Developments of the last two years

bob · Post by **bob** » Mon Mar 04, 2013 5:37 am

lucasart wrote:
bob wrote:
hgm wrote:I don't think that reasoning is sound. I can build an engine that plays better Chess than I do. Why shouldn't I be able to write a compiler that makes better assembly than I do? Even if I would be the worlds's number one expert. We have engines that beat the World champ Chess...
Here's the biggest win you get, from someone that has been programming in ASM forever...

The compiler has to follow the semantics of the language. It doesn't know anything about the semantics of the program itself, other than what it sees. But that is not much.

For example, if you do a switch() it must, by standard, do what the specs say. If the switch variable value does not match any of the cases, the compiler is required to test for that condition to avoid errors. In my code, I might well KNOW that the "piece" value will only be one of 13 possibilities, and I can exclude that "if piece < -6 or piece > +6" sanity test. There are lots of such things that one can exploit, but it requires knowledge about the program that can't readily be discerned just looking at the source code for one procedure. Other things might include min and max range of a value where the compiler only knows "int" or "long" but you know it is 17 bits max. So there is room to out-perform the compiler, but nowhere near what it was 20-30 years ago when hand-coded asm was the way to go everywhere.

Compilers are good at doing the classic optimizations, like common-subexpression elimination, loop-invariant detection and such. So I doubt a 10:1 is possible, UNLESS one intentionally (or unknowingly) writes C code that ties the compiler's hands. Bad C code can still produce bad asm code. But with care, one can write C code that produces pretty well optimized asm code. Unless you step outside the semantics of the language somewhere. For example, there is no standard way to get to the popcnt() instruction. compilers do include intrinsics for such, but it is not something that is portable.

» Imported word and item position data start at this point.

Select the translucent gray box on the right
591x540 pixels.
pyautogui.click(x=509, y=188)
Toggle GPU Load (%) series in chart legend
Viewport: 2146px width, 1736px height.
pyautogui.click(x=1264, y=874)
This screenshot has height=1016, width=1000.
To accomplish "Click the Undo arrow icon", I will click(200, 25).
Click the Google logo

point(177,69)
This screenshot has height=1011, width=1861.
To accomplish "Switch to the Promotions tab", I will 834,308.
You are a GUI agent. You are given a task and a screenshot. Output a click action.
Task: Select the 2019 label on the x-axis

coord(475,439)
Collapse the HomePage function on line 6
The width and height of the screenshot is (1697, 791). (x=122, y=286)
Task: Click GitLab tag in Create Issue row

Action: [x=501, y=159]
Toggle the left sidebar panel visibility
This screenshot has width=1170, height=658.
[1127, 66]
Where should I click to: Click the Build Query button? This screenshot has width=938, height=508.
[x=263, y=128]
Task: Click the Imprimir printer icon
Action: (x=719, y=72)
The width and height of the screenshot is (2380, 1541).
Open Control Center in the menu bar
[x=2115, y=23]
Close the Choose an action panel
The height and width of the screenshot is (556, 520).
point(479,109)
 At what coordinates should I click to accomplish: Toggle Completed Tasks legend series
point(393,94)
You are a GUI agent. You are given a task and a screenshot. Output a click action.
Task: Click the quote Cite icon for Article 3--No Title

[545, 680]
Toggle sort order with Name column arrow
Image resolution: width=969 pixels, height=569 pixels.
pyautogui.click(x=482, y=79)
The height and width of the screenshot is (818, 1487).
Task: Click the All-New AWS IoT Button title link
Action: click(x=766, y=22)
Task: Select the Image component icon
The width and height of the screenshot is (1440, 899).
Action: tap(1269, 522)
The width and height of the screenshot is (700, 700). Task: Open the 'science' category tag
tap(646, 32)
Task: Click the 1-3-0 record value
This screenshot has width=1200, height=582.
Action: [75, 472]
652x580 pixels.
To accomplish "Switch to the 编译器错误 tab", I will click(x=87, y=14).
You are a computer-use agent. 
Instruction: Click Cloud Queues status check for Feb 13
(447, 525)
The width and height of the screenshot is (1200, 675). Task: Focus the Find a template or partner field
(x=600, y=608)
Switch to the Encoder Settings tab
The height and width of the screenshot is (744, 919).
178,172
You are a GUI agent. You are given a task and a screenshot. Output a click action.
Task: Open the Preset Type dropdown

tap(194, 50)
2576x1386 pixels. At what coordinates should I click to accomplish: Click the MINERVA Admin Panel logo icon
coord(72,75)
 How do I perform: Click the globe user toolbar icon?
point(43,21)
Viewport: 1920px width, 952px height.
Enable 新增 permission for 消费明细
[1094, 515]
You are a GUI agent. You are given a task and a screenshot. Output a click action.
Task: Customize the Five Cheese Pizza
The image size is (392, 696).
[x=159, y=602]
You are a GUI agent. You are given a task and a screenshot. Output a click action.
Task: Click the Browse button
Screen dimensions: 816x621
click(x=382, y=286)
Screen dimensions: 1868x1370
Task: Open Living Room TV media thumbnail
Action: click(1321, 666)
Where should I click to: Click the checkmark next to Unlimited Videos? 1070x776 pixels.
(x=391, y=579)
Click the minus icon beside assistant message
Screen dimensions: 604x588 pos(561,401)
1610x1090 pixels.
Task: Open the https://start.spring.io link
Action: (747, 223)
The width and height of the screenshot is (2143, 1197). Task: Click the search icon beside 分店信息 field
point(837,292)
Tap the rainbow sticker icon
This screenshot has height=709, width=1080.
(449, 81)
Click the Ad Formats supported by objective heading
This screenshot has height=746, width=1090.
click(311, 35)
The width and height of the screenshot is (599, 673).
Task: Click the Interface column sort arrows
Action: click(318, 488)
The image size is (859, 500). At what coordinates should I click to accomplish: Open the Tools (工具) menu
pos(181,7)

I've spent a lot of time looking at compiler output and am generally impressed. They can be improved on, with effort, and perhaps with a lot of pragma usage to tell the compiler things it can't spot for itself.
I appreciate that your knowledge of assembly is far better than mine, and probably almost everyone here.

However, the arguments you are making have little to do with Assembly vs C. For example, the switch argument. Let's say that your piece values range from 0 to 11. How about writing this instead?
Code: Select all
if (piece >= 12) goto skip;
switch (piece) {...};
skip:
The fact that 0 <= piece <= 11 can help to optimize the code is of course not known by a C compiler, nor is it known by an assembler...

How does that help? You are STILL doing the test.

If I write that in ask, I won't do that test at all, and that was my point. You know things about the code that the compiler can't determine from inspection, or even from execution in profiling.

In C++, with typed enum, you can let the compiler know the range of possible values
Code: Select all
enum Piece {wPawn, wKnight...};
And then the switch knows that the set of possible values for a "Piece" is realatively compact so the compiler may decide to use a jump table, to make branching a O(1) operation.

Regarding the int/long, there are many integer types in C. It's all about choosing the right one, and knowing that sign extension is not a zero cost operation. If you use unsigned judiciously, there is some (tiny) performance gain there. But in reality, writing compact and cache friendly code is far more important than these microscopic optimizations.

Again, there are things you know that the compiler can't know. A simple example: you want to change the side to move (WTM) variable. You could do the common "wtm = !wtm" which is horrible, or you could do the less obvious wtm ^= 1. The latter is a one instruction operation that will execute as fast as any instruction in the cpu. The former is a conditional comparison with a branch. the semantics of ! say "if wtm is zero, !wtm is 1, if wtm is non-zero, !wtm=0. The gotcha is that "is non-zero". The compiler can't know that the only two possible values are 0 and 1 and do the xor optimization, since we don't have any true boolean data type in C.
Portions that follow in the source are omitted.